I ignored his message this morning and he has now sent another 2 since lunch time.
I really want to ignore but know I can't. I just don't want to have to tell him again. Oh this is horrible. It's put me off OLD!

OP posts:
Whatabambam · 21/01/2021 18:26

To answer the question. Yup. It's cringey as fuck. They're testing you for more sleaze. I have blocked someone who mentioned spooning. I had the courtesy to tell him why I found it yuck. I also told another guy to stop sending me messages that treated me like I was his girlfriend. Unless you have met them and want a relationship, these are deal breakers because it's either a gateway for sleaze or they are projecting.

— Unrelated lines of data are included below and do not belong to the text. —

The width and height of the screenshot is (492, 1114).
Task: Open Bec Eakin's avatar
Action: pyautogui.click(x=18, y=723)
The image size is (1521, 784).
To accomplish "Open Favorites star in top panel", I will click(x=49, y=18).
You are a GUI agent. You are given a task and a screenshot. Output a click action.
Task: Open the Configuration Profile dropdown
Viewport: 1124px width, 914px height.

You sound lovely and I am glad that you posted for advice. Be your own boss. You owe them nothing and you shouldn't feel as uf you need to explain why you feel uncomfortable. I only did so in order to help other women who might have to endure the same crap.

WunWun · 21/01/2021 18:28

Just block him. He's fucking nuts.

mistletoeandsigh · 21/01/2021 18:30

Being called sexy doesn't make me cringe, for example if my partner told me I look really sexy - I would be happy with the compliment.

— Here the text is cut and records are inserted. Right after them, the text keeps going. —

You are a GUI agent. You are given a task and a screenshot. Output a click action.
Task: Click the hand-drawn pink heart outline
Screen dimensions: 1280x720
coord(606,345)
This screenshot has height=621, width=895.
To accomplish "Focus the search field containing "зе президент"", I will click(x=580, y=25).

What you've described though... no, sounds a bit gross somehow! He's in pursuit mode because you're backing off as well.

ladyvimes · 21/01/2021 18:31

Confused I would hate that. Yuk!

Maunderingdrunkenly · 21/01/2021 18:43

I found there was a lot of this about in online dating it’s another universe in some ways.

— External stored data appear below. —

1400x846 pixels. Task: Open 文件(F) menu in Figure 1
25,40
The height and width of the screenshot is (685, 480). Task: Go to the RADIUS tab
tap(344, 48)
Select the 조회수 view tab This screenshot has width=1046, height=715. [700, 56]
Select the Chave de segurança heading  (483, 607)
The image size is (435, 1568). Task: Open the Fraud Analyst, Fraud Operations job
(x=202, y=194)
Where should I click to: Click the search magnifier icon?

If it sounds/feels inauthentic, bring it back to a more real convo.

I wouldn’t judge him on just this though? Depends on what he’s like generally.

sammylady37 · 21/01/2021 18:54

@TwoAndMe

Thankyou all so much. So the majority think ick too?! Started reading these messages at work today and when I read the comment from SarahBellam2, I almost spat out my soup. So funny! So, I told him I was feeling a little uncomfortable with the 'sexy' comments. It's not just that, we haven't met so it's probably better to before making any plans. I think he understood but then sent a text saying, I like how we 'get' eachother. So I didn't reply. Then he text 'oi, that means I like you'! I responded by saying, well we don't really know eachother. He sent a message saying he may have been a little over the top. Then later followed by another saying he just wants to make me happy. I ignored his message this morning and he has now sent another 2 since lunch time. I really want to ignore but know I can't. I just don't want to have to tell him again. Oh this is horrible. It's put me off OLD!
Red flags here. He’s persistently texting despite you not responding. He’s not backing off. And the just wanting to make you happy bit- he’s never even met you. It’s ridiculous. He’s love-bombing. Delete and block.
RaininSummer · 21/01/2021 18:55

Woukd totally put me off as it makes him sound like he has a one track mind and only wants to hook up for sex.

hadesinahalfahell · 21/01/2021 22:49

Men who call women that they start chatting to on dating sites sexy, and talk about cuddles/cuddles on the sofa/wish I was holding you and whatever other variations are always

  1. Fuckboys
  2. Thick
Feelinglow8736 · 21/01/2021 23:22

@cherrypop86

I don't kind being called sexy when it's someone I like. My DH and I say it all the time to each other. I once had a few days with a guy that was a nice person but I just didn't fancy him and he used certain phrases that were really off putting. Things like " I dig you". "You're ace." "You're awesome". A 39 year old man using these words was not attractive to me.